Using AZs can eat up your budget – From Prometheus to VictoriaMetrics

dantillberg · on Dec 29, 2024

This excessive inter-AZ data transfer pricing is distorting engineering best practices. It _should_ be cheap to operate HA systems across 2-3 AZs, but because of this price distortion on inter-AZ traffic charges, we lean towards designs that either silo data within an AZ, or that leverage S3 or other hosted solutions as a sort of accounting workaround (i.e. there are no data transfer charges to read/write an S3 bucket from any AZ in the same region).

While AWS egress pricing gets a lot of attention, I think that the high cost of inter-AZ traffic is much less defensible. This is transfer on short fat pipes completely owned by Amazon. And at $0.01/GB, that's 2~10X what smaller providers charge for _internet_ egress.

KaiserPro · on Dec 29, 2024

I don't work for AWS

However I do work for a company with >1 million servers. Scaling inter datacentre bandwidth is quite hard. Sure the datacentres might be geographically close, but laying network cables over distance is expensive. Moreover unless you spend uber millions, you're never going to get as much bandwidth as you have inside the datacentre.

So you either apply hard limits per account, or price it so that people think twice about using it.

iscoelho · on Dec 29, 2024

In Ashburn, VA, I can buy Dark Fiber for $750 MRC to any datacenter in the same city. I can buy Dark Fiber for $3-5K MRC to any random building in the same city.

That Duplex Dark Fiber with DWDM can run 4TBPS of capacity at 100GE (40x 100GE). Each 100GE transceiver costs $2-4K NRC dependent on manufacturer - $160K NRC for 40x. (There are higher densities as well, like 200/400/800GE, 100GE is just getting cheap.)

In AWS, utilizing 1x100GE will cost you >$1MM MRC. For significantly less than that, let's say absolutely worst-case 5K MRC + 200K NRC, you can get 40x100GE.

Now you have extra money for 4x redundancy, fancy routers, over-spec'd servers, world-class talent, and maybe a yacht if your heart desires.

bobbob1921 · on Dec 29, 2024

I’m just throwing out a hypothetical, so I may be completely off base: perhaps aws charges high inter-AZ bandwidth prices to keep users from tunneling traffic between availabilities zones to arbitrage lower Internet/egress costs at AZ 1 vs AZ 3.

Outside of my statement above, I do agree that the cost Amazon pays for bandwidth between their sites, has to be practically nothing at their scale/size (and thus they should charge their customers very little for it, especially considering easy-multi AZ is a big differentiator for cloud vs self-hosting / colo).
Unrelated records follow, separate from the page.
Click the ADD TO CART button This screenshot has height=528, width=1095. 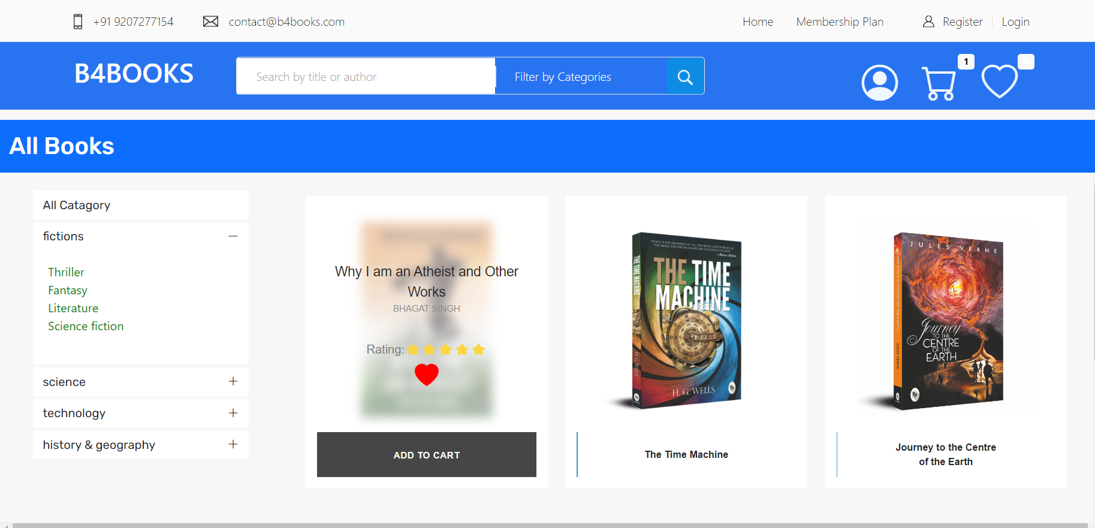[x=427, y=454]
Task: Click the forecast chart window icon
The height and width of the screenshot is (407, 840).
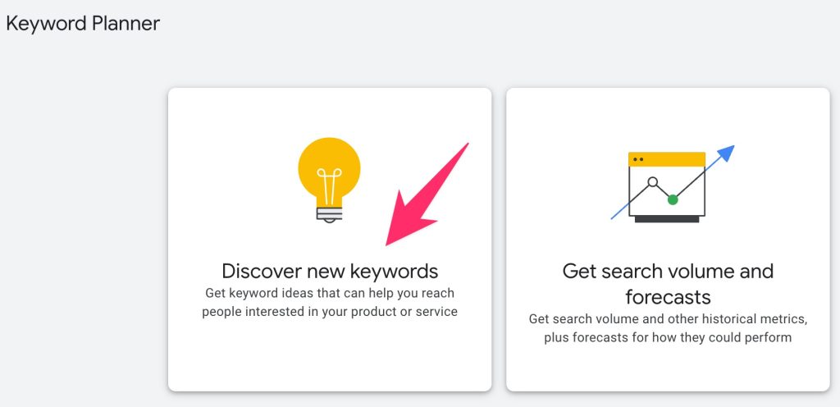Action: coord(667,187)
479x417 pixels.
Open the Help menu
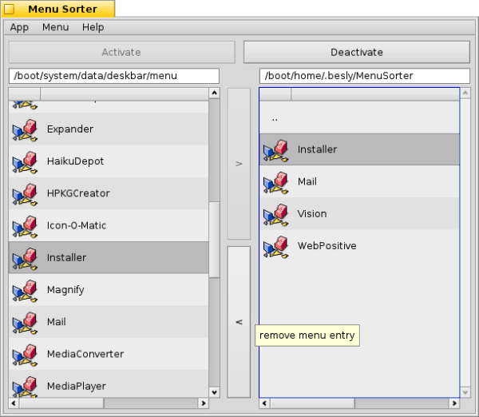93,27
The user above’s dark fiber MRC prices are spot on.

paranoidrobot · on Dec 29, 2024

> availabilities zones to arbitrage lower Internet/egress costs at AZ 1 vs AZ 3.

Unless I've missed something - They charge the same price for all AZs in a given region.
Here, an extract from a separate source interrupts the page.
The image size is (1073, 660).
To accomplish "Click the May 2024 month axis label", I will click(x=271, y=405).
The only exception for any AWS service that I'm aware of, is EC2 Spot instance pricing.

themgt · on Dec 29, 2024

OK but $10/TB has gotta be like >99% profit margin for AWS. After massively jacking up their prices, Hetzner internet egress is only €1/TB. Also AWS encourages / in some cases practically forces you to do multi-AZ.

I remember switching to autoscaling spot instances to save a few bucks, then occasionally spot spinup would fail due to lack of availability within an AZ so I enabled multi-AZ spot. Then got hit with the inter-AZ bandwidth charges and wasn't actually saving any money vs single-AZ reserved. This was about the point I decided DIY Kubernetes was simpler to reason about.

everfrustrated · on Dec 29, 2024

Apples and Oranges. Hetzner doesn't even have multiple AZ's by AWS's definition - all Hetzners DCs eg Falkenstein 1-14 would be the same AZ zone.

AWS network is designed with a lot more internal capacity and reliability than Hetzner which costs a lot more - multiple uplinks to independent switches, etc.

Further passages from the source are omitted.